Canada’s dollar is near an 11-year low, hammered by Asia’s financial turmoil and sliding commodity prices, but economists say the situation is a long way from a crisis and may reverse itself by next year.
“This is not a currency crisis. It’s not even a currency problem of the sort that we saw in 1995. What you have is a currency languishing at levels that had not been anticipated,” said Tim O’Neill, chief economist at Bank of Montreal.
The Canadian dollar has been on a downward spiral for several weeks. On Thursday it reached a 2 1/2-year low of 70.10 U.S. cents, near levels unseen for 11 years.
The dollar came close to breaching a low of 70.09 U.S. cents, set in 1995 when it was hit by fallout from the Mexican peso crisis. The dollar traded at 70.25 U.S. cents in late trading Friday.
The currency’s slide has prompted an aggressive, often unsuccessful defense of the dollar by the Bank of Canada. On Tuesday, the central bank hiked interest rates to end “persistent weakness” in the currency.
The rate hike failed to halt the dollar’s slide, with the Bank of Canada buying dollars on the open market in the following three days to support the dollar.
Analysts blame most of the currency’s weakness on the crisis in Asian financial markets, which drove investors toward big, “safe haven” currencies like the U.S. dollar and German mark.
The crisis has also lowered forecasts for Asian growth, which has hurt commodity prices. Canada is a large exporter of commodities such as lumber and metal, and its currency often mirrors changes in global demand for commodities.
The slide in the currency has been compared to a similar drop in early 1995 caused by the Mexican peso crisis.
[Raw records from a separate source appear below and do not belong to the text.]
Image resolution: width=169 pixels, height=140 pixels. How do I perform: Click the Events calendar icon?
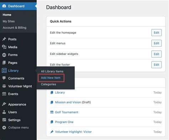(x=4, y=94)
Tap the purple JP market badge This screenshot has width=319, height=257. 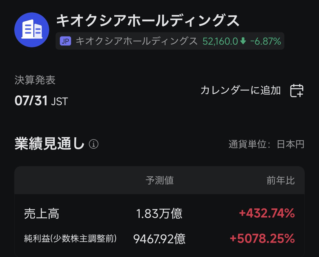coord(66,41)

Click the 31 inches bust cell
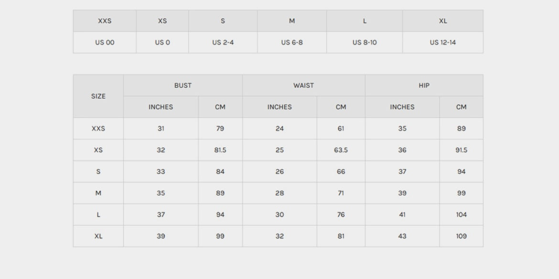pos(161,128)
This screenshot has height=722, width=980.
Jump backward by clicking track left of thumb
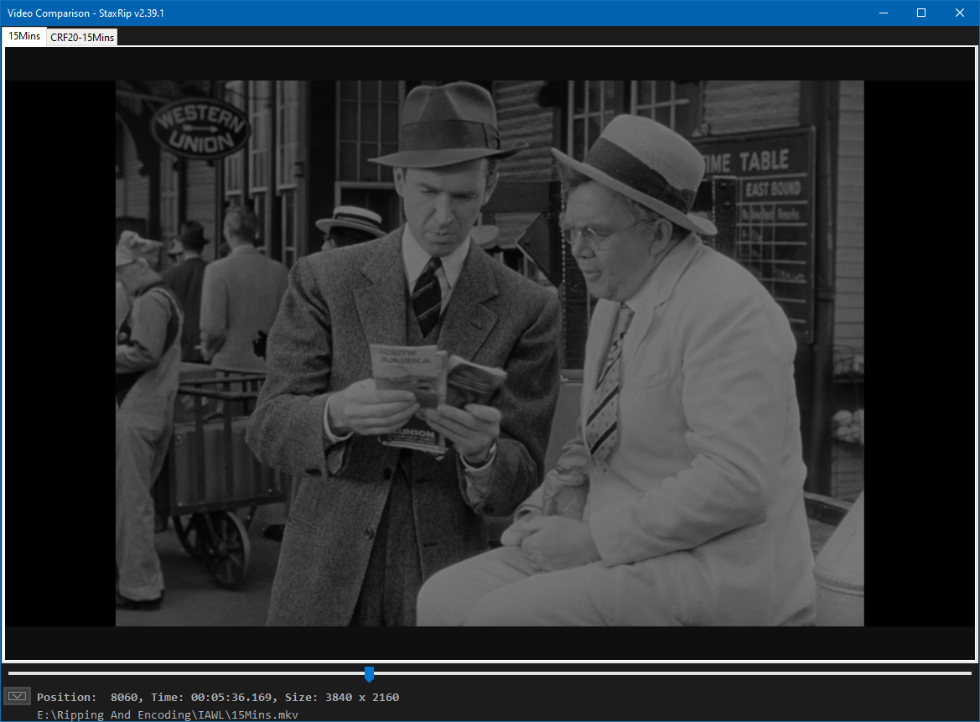click(x=184, y=673)
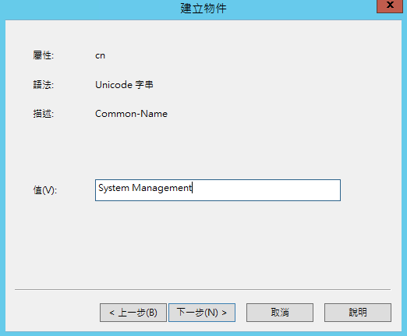Click the text caret after Management
This screenshot has width=407, height=336.
coord(193,188)
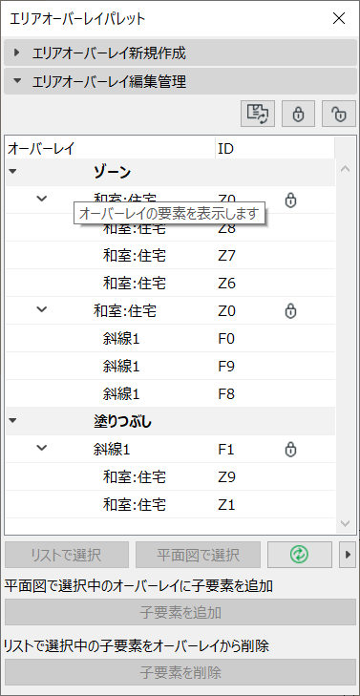Select the 斜線1 F9 child row
Image resolution: width=360 pixels, height=696 pixels.
coord(170,367)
The Canadian dollar then earned the nickname the “Hudson’s Bay peso.” The Bank of Canada was forced to hike interest rates 250 points to end the sell-off.
Analysts said that economic and political fundamentals in Canada were better now than in 1995 and that the Canadian dollar would strengthen in coming months.
“If you scratch beneath the surface, the picture that emerges for the currency is a lot more bullish than the headlines might suggest,” said Rob Palombi, senior fixed-income analyst at MMS International.